#### DATA PROVIDED ####

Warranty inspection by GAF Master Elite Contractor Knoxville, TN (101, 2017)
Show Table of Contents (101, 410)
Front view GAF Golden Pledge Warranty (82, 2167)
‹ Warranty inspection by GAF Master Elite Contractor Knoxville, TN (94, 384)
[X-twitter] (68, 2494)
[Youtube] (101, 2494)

####

# EXERCISE BRIEF
Every line containing the string "Contractor" should be pulled from the listing and copied.

# WRITTEN SOLUTION
Warranty inspection by GAF Master Elite Contractor Knoxville, TN (101, 2017)
‹ Warranty inspection by GAF Master Elite Contractor Knoxville, TN (94, 384)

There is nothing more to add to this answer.